Мне в этот момент так дико стыдно, будто это я сам только что уничтожил эту девушку на глазах у всех. Она уходит, опустив плечи и потупив взгляд, а Леха даже не оборачивается. Он с раздражением расталкивает парней из параллельного класса, чтобы быстрее скрыться в раздевалке – спрятаться в ней от собственной совести, от которой остались лишь обглоданные кости. И нервно срывает с себя одежду, делая вид, что кроме переодевания в спортивную форму сейчас ничего важнее на свете для него нет.
А я смотрю на него и ощущаю… жалость.
Бедный парень. Он все чувствует, все понимает. Он знает, какую боль причинил ей, и ненавидит себя за это. Но что хуже – Леха знает, что Ксюша никогда в жизни не поступила бы так с ним, и от этого бесится еще сильнее. Даже попытки оправдать себя любыми способами не спасут его от внутренней истерики, которая раздирает сейчас его изнутри.
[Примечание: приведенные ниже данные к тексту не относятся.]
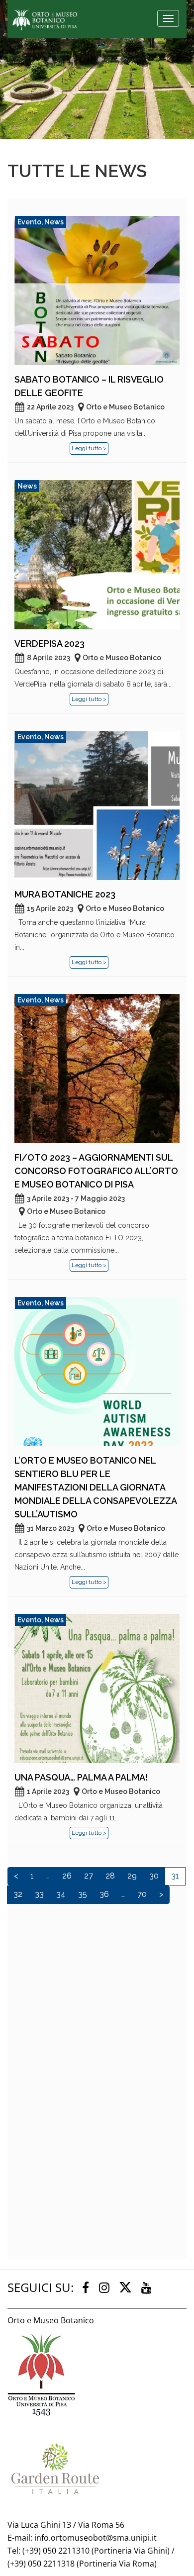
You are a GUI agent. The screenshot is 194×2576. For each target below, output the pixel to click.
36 (104, 1894)
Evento (29, 222)
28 (110, 1876)
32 (17, 1894)
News (54, 222)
Он знает, что эта девушка слишком хороша для него.
Знает, что она заслуживает большего, и он не способен ей это дать.
Знает, что если она когда-то оправится от этих ран, то не озлобится, и будет гораздо счастливее, чем была бы с ним.
Дрыга прекрасно знает, что он подлец. Подлецы всегда это знают. Просто они не способны на большее. У них кишка тонка.
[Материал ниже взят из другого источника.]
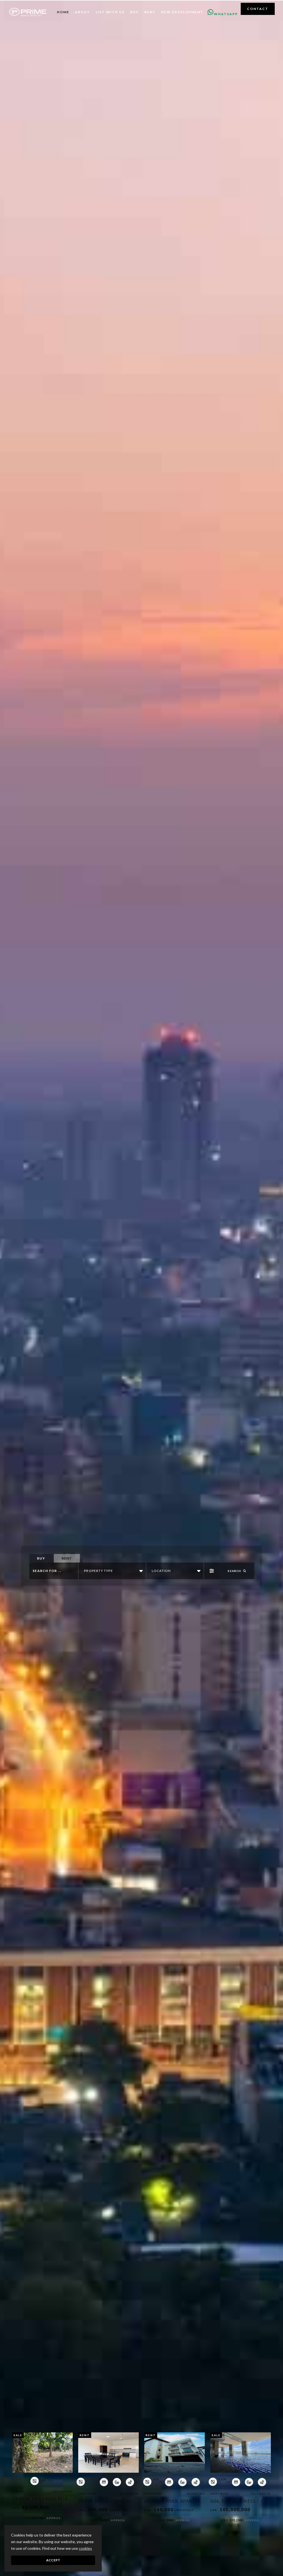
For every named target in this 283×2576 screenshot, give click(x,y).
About (82, 12)
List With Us (110, 12)
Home (63, 12)
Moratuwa (196, 2493)
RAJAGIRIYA (129, 2493)
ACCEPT (53, 2560)
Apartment (87, 2493)
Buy (134, 12)
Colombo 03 (261, 2493)
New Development (182, 12)
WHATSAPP (226, 12)
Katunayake (63, 2491)
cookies (85, 2548)
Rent (150, 12)
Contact (257, 9)
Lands (17, 2491)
– Ну, ты и мудак. – Бросает ему Денис, проходя мимо.
И впервые на моей памяти Леха ничего не отвечает. Даже не оборачивается. Его лицо искажено злобой, которую он вымещает на шортах, которые никак не хотят одеваться на левую ногу. Леха топчет их, беззвучно матерится и рычит. А я, переодеваясь, наблюдаю за ним искоса и гадаю, будут ли ему сниться Ксюшины глаза, в которых он увидел так много: и свое предательство, и ее преданность, и свою ничтожность, и ее любовь, готовую все простить – даже это.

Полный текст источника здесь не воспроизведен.